It was only meant as a jokey aside, but after Mercedes-Benz boss Dieter Zetsche had explained the company’s new naming strategy, he said: "There is going to be a quiz later; pass it and the drinks are on us for the rest of the evening."

Conventional car classes have fractured, split and now lie shattered in niches and sub-niches all over the floor, and despite all its efforts to make sense of all the myriad cars and car types that result, Mercedes will still this year launch a car called a Mercedes-AMG GLE63 S-model Coupé.

So let’s have a little trot through that.

Mercedes means Mercedes, but this is a Mercedes-AMG rather than a Mercedes-Benz because it belongs to the AMG performance sub-brand.

The ‘GL’ in GLE means it’s from the SUV family, the ‘E’ that it’s the mid-sized, E-class-based version, rather than the smaller GLC or larger GLS.

The '63' refers to the engine, because the engine before the 5.5-litre twin-turbo motor used in this car was meant to be a 6.3, although it was actually a 6.2-litre V8, and as this is an ‘S-model’, that will mean it has the most highly tuned version of the engine.

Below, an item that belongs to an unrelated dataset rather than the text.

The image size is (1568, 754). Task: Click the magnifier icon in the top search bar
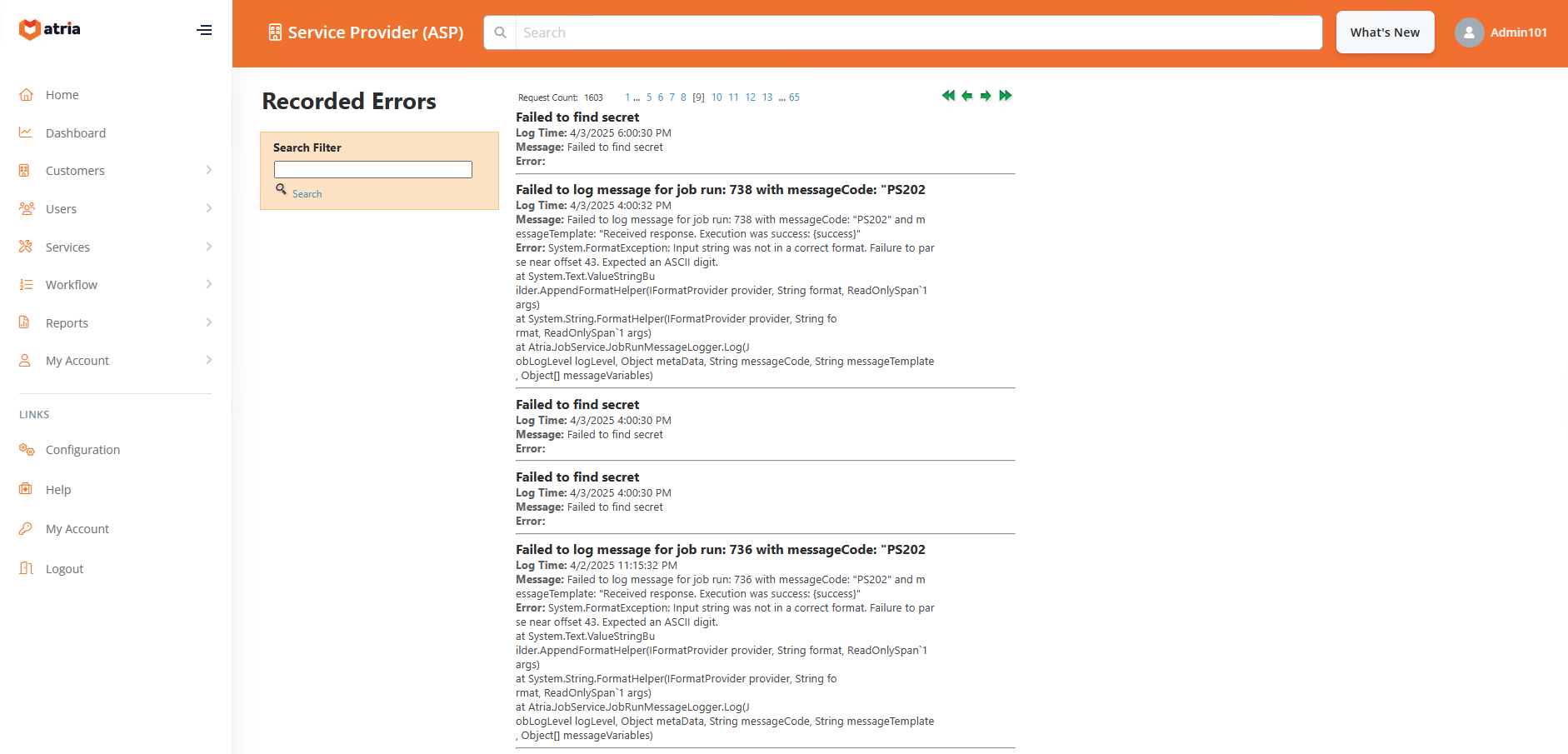click(500, 32)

And finally it’s called a Coupé because we’re meant to think it’s a coupé, despite it quite clearly being a very large, high, five-door off-roader.

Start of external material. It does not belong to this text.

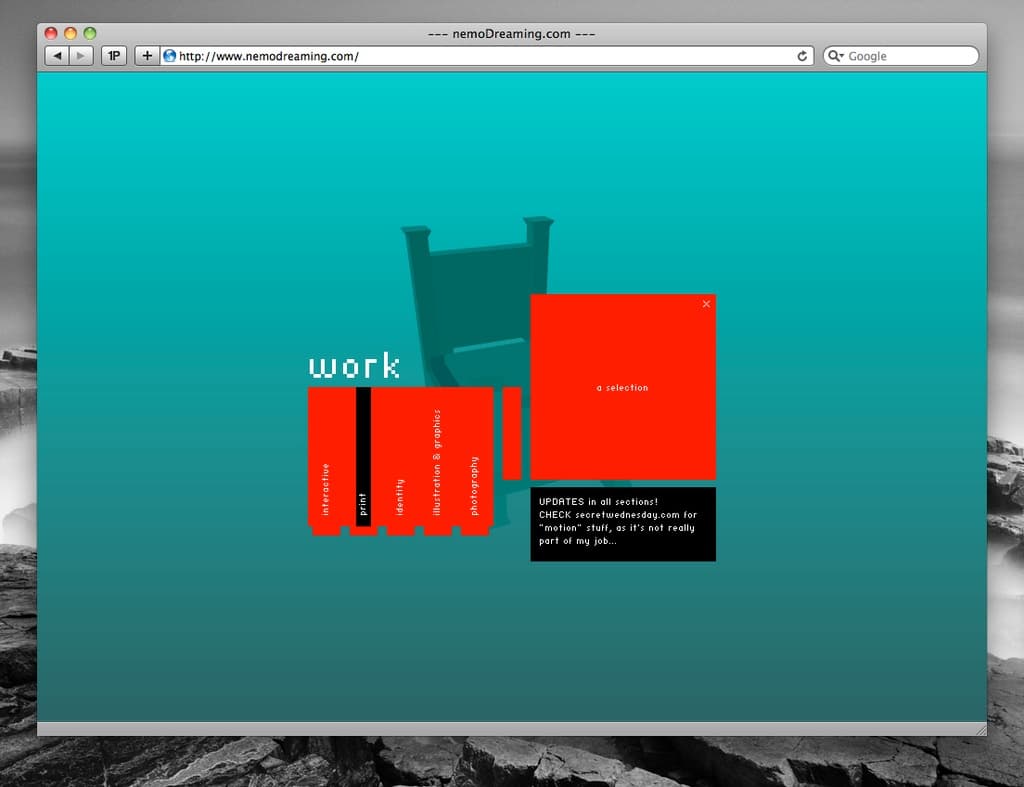This screenshot has width=1024, height=787.
Task: Click the 'work' heading
Action: pos(355,366)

This is not a Mercedes problem, but an increasingly industry-wide issue, at the forefront of which you’ll find all the large premium German manufacturers.

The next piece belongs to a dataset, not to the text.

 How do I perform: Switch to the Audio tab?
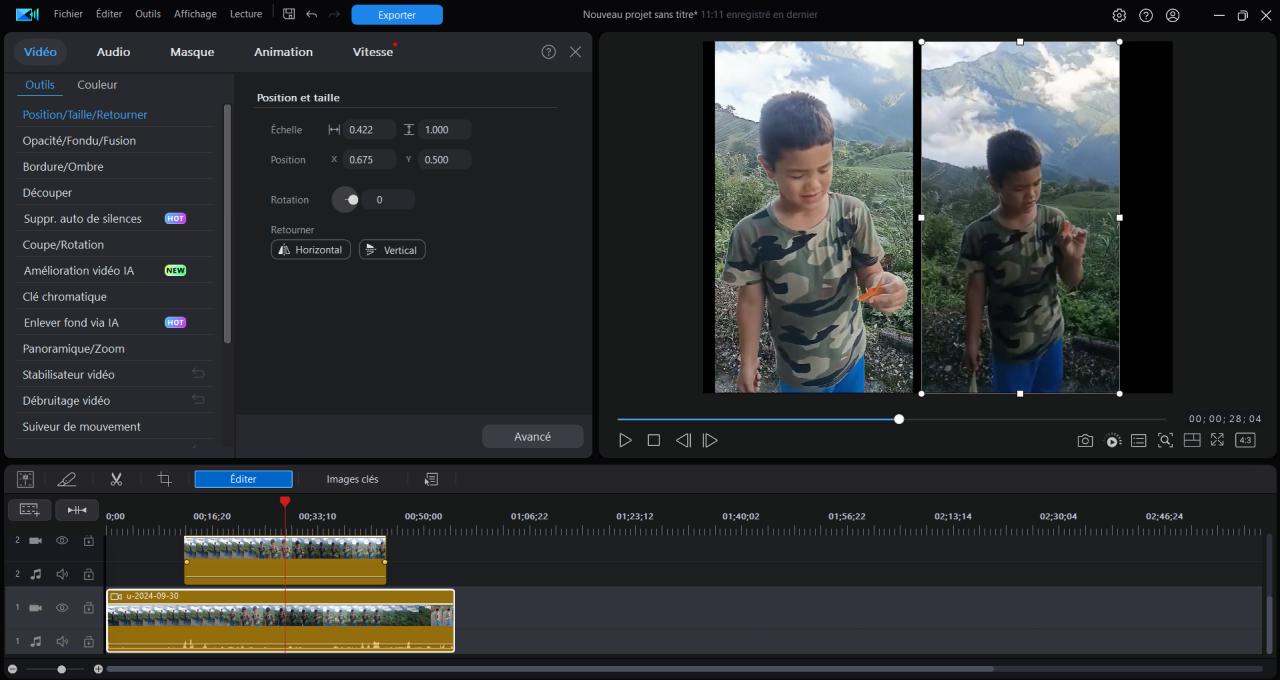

Zetsche said the name restructuring came as a result of "running out of letters in the alphabet", and I can quite believe him.

But I also believe what a survey recently suggested, which is that the customer is getting increasingly confused by the increasingly baffling array of choices out there and is becoming less rather than more inclined to buy as a result.

As an example of a principle being extended farther than it cares to go, in this industry you’ll find none better.